Zoom Meetings and Live Transcription

Live Transcription v. Captioning

Transcription is the process of converting audio into text. Captioning involves taking a transcript, adding non-speech audio information and dividing it into time coded segments.

On most video players, clicking on the CC (Closed Caption) button displays a pre-existing text transcript. In Zoom, the CC button is used for both live transcription and 3rd party captioning.
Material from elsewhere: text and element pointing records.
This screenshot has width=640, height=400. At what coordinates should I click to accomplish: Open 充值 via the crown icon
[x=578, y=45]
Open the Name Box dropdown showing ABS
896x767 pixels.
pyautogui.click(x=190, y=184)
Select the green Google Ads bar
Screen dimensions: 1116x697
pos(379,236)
Enabling Live Transcription

The meeting host is the only person who can enable live transcription. This can be done by clicking on the CC button, which provides 4 options:

  1. Assign a participant to type. This is not recommended as it is highly unlikely that the typist will have the desired level of speed and accuracy.
  2. I will type. This is not recommended.
  3. Copy the API token. This allows a 3rd party captioning provider to provide Live Remote Captioning.
  4. Enable Auto-Transcription. This allows an AI service to convert audio into a text transcript. Note: Live transcription is not supported in breakout rooms.
Screenshot showing options available after clicking the CC button
Figure 1: Clicking on the Closed Caption button displays a list of transcription and captioning options.

Participant Requests

Participants may request live transcription if you have not already enabled it. If it is requested, you will be prompted to respond with 'Enable', 'Decline', or 'Decline and don’t ask again'. This request can be made anonymously, so you may not see the name of the participant requesting this feature.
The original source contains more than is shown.